With public attention being paid to state battles over union boss powers, Right to Work proposals have received plenty of attention from national publications. In The Washington Examiner, Right to Work President Mark Mix explains that states are turning to Right to Work laws to jump-start their troubled economies and safeguard workers’ rights:
The logic of state Right-to-Work laws is ironclad: Not only is safeguarding worker freedom the right thing to do,it also yields tremendous economic benefits. Recent studies from the Cato Institute and the National Institute for Labor Relations Research suggest that Right-to-Work states enjoy higher job growth and more cost-of-living-adjusted disposable income for workers than their forced-unionism counterparts.
They also seem to be weathering the recession better than old Midwestern industrial bastions like Michigan, Illinois and Indiana, states that lack protections for individual workers’ rights.
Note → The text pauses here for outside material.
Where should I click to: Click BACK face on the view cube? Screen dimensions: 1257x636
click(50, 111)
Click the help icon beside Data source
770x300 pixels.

Perhaps the most compelling evidence in favor of state Right-to-Work laws was reported in a Wall Street Journal editorial last year. Citizens are voting with their feet, leaving forced-unionism states in droves for job opportunities with their Right-to-Work neighbors.
Elsewhere, Deroy Murdock lays out the case for a National Right to Work Act:
The NRTWA’s economic rationale is compelling:
? Among America’s 22 right-to-work states (including Florida, Georgia, and Texas), non-farm private-sector employment grew 3.7 percent from 1999 to 2009, while it shrank 2.8 percent among America’s 28 forced-unionism states (e.g. California, Illinois, and New York).
? During those ten years, real personal income rose 28.3 percent in right-to-work states and sank 14.7 percent in forced-unionism states.
? In 2009, cost-of-living-adjusted, per-capita, disposable personal income was $35,543 in right-to-work states versus $33,389 in forced-unionism states. Americans in right-to-work states enjoyed more freedom — and a $2,154 premium.
Notwithstanding that right-to-work states are comparatively prosperous engines of job growth, the case for right-to-work laws is not merely economic, but moral.
“Government has granted union officials the unprecedented power to force individual employees to pay up or be fired and to coerce workers into subsidizing union speech,” says the National Right to Work Committee’s Patrick Semmens. “This fundamental violation of individual liberty — an infringement on freedom of speech and freedom of association — finally would end with passage of the NRTWA.”
If you’re looking for a straightforward introduction to the economic and moral case for Right to Work laws, both pieces are a good place to start.